K candidates are selected according to the extended hypotheses probabilities and a prune-by-value method. Where K is equal to beam_size + beta.
- Parameters:
- hyps – List of extended hypotheses to select from.
- topk_idx – Indices of candidate hypotheses.
- topk_logp – Log-probabilities of candidate hypotheses.
- Returns: List of the best K expansion hypotheses candidates.
- Return type: k_expansions
####################### Examples
>>> hyps = [ExtendedHypothesis(yseq=[0], score=1.0),
... ExtendedHypothesis(yseq=[1], score=0.8)]
>>> topk_idx = torch.tensor([[0, 1], [0, 1]])
>>> topk_logp = torch.tensor([[0.5, 0.3], [0.4, 0.2]])
>>> k_expansions = select_k_expansions(hyps, topk_idx, topk_logp)
>>> print(k_expansions)
[<ExtendedHypothesis>, <ExtendedHypothesis>]
sort_nbest(hyps: List[Hypothesis]) → List[Hypothesis]
Sort in-place hypotheses by score or score given sequence length.
This method sorts a list of hypotheses based on their scores. If score_norm is set to True, it normalizes the scores by the length of the corresponding label sequences. The sorted list will contain only the top nbest hypotheses.
- Parameters:hyps – A list of Hypothesis instances to be sorted.
- Returns: A sorted list of hypotheses, containing only the top nbest hypotheses based on their scores.
- Return type: List[Hypothesis]
####################### Examples
>>> hyp1 = Hypothesis(score=10.0, yseq=[1, 2])

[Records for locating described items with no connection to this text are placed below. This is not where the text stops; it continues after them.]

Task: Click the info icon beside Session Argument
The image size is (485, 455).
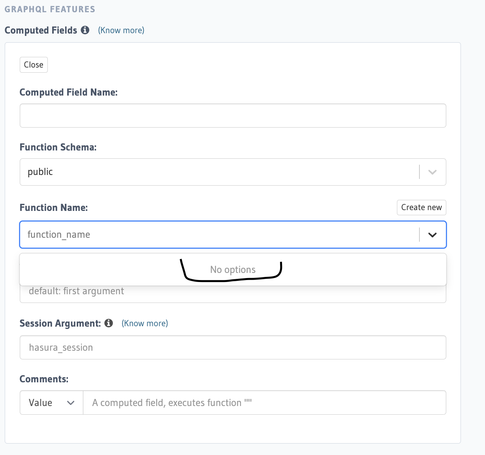Action: (109, 323)
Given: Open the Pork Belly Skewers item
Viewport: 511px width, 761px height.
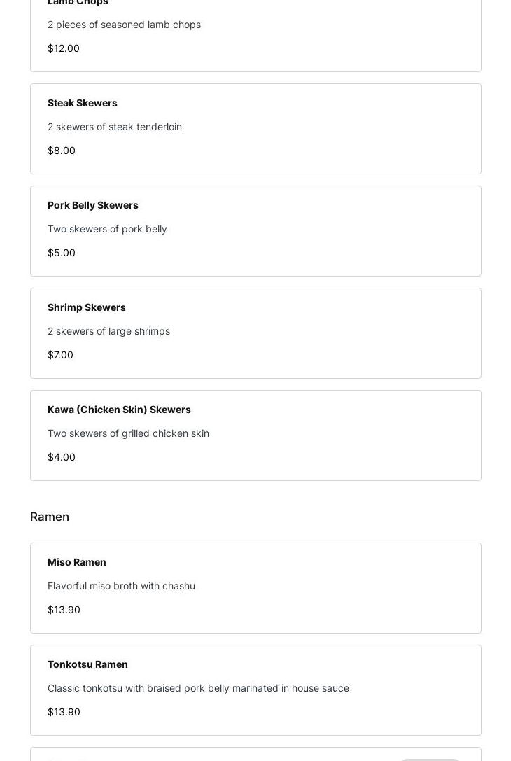Looking at the screenshot, I should pyautogui.click(x=256, y=231).
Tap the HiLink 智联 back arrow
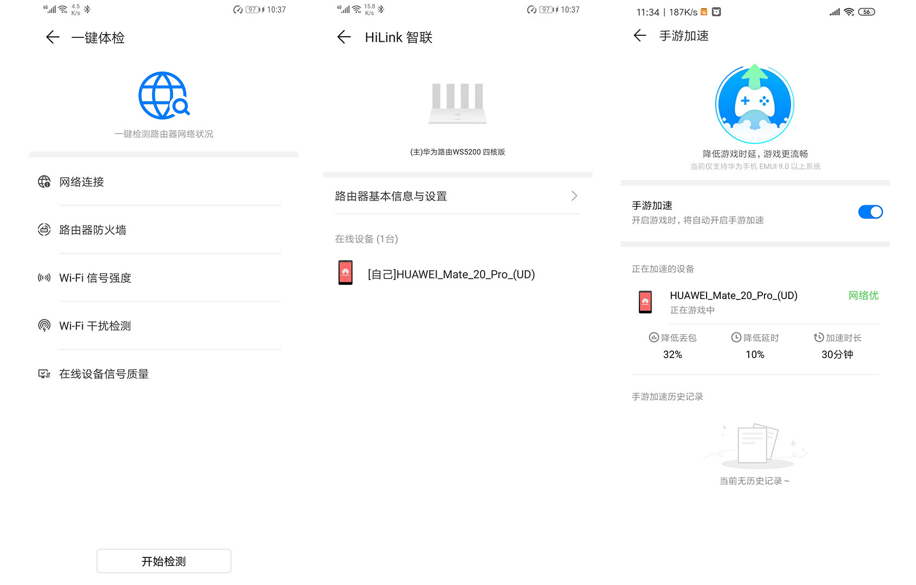916x585 pixels. (x=344, y=37)
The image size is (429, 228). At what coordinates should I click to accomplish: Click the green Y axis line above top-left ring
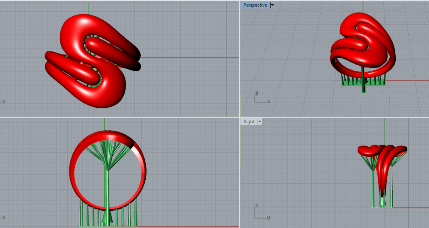coord(89,8)
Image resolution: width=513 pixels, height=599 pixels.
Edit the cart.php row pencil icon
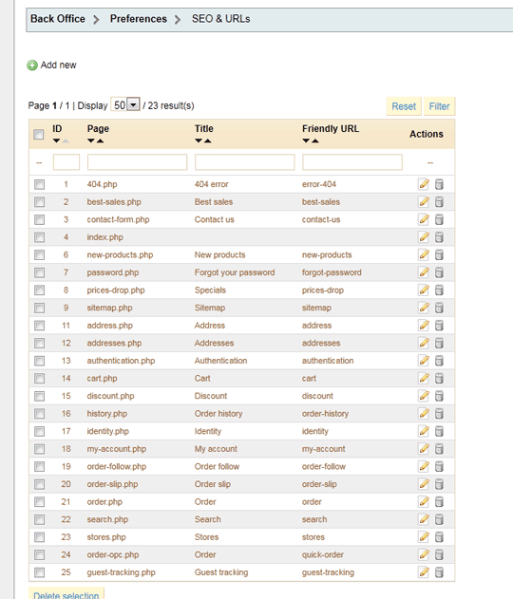[424, 378]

>>> hyp2 = Hypothesis(score=15.0, yseq=[1, 3])
>>> hyp3 = Hypothesis(score=5.0, yseq=[2, 3])
>>> sorted_hyps = sort_nbest([hyp1, hyp2, hyp3])
>>> sorted_hyps[0].score # Should return 15.0
15.0
########## NOTE The sorting is done in-place, meaning the original list hyps will be modified.

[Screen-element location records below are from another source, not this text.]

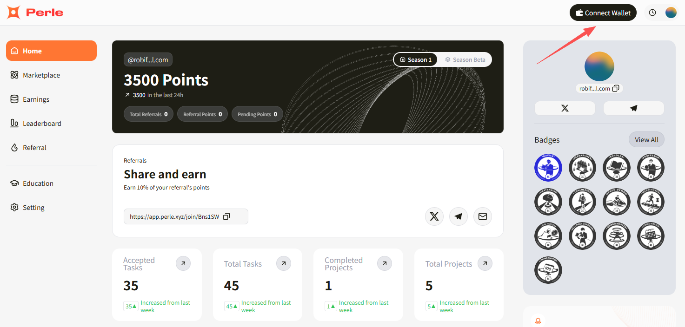Click the Connect Wallet button

point(603,13)
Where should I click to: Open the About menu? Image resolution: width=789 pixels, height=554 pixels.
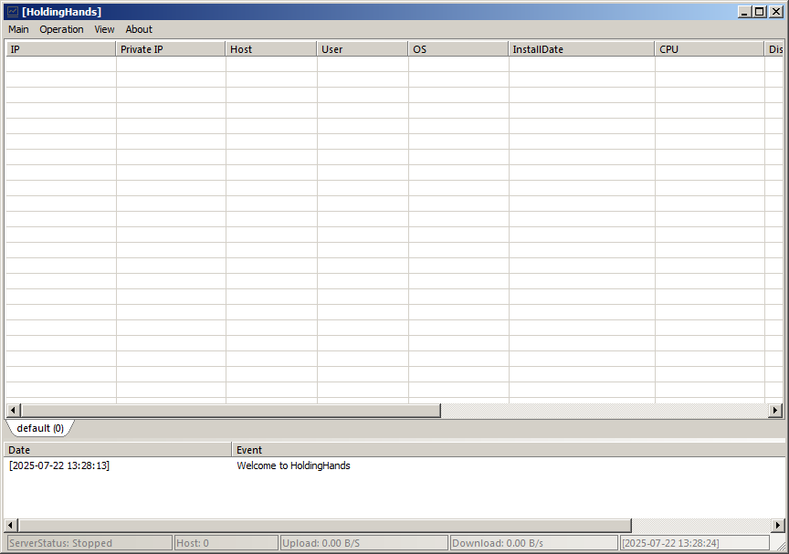tap(139, 29)
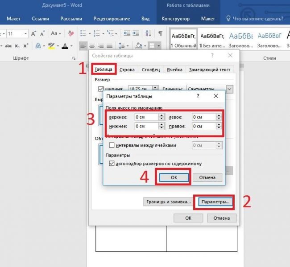
Task: Click the 'Границы и заливка...' button
Action: (167, 202)
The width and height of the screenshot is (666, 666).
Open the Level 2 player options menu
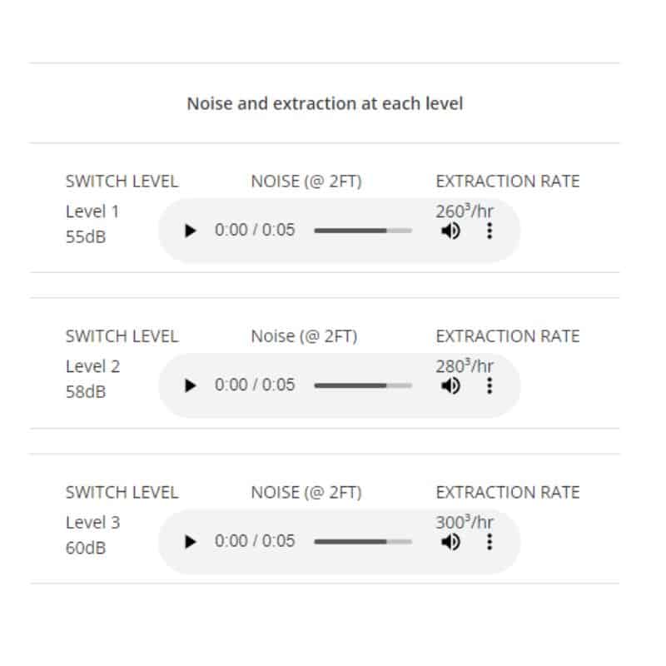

time_sync_decoding(enc_out: Tensor) → List[Hypothesis]
Time synchronous beam search implementation.
This method implements a beam search algorithm that operates in a time synchronous manner. It takes the encoder output sequence and generates N-best hypotheses based on the joint network’s log-probabilities. The approach allows for multiple symbol expansions at each time step, making it suitable for scenarios where temporal alignment is critical.
- Parameters:enc_out – Encoder output sequence. (T, D)

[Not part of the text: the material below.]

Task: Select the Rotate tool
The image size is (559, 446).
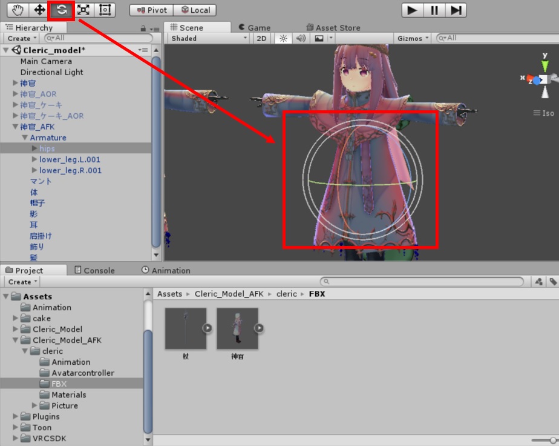Action: [x=61, y=10]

- Returns: N-best hypotheses, sorted by their scores.
- Return type: List[Hypothesis]
####################### Examples
>>> decoder = AbsDecoder(...)
>>> joint_network = JointNetwork(...)
>>> beam_search = BeamSearchTransducer(decoder, joint_network, beam_size=5)
>>> enc_out = torch.randn(10, decoder.input_dim) # Example encoder output
>>> nbest_hyps = beam_search.time_sync_decoding(enc_out)
>>> for hyp in nbest_hyps:
>>> print(hyp.yseq, hyp.score)
########## NOTE The method can utilize a language model if one is provided during the initialization of the BeamSearchTransducer.
- Raises:RuntimeError – If the input tensor dimensions do not match expected shapes.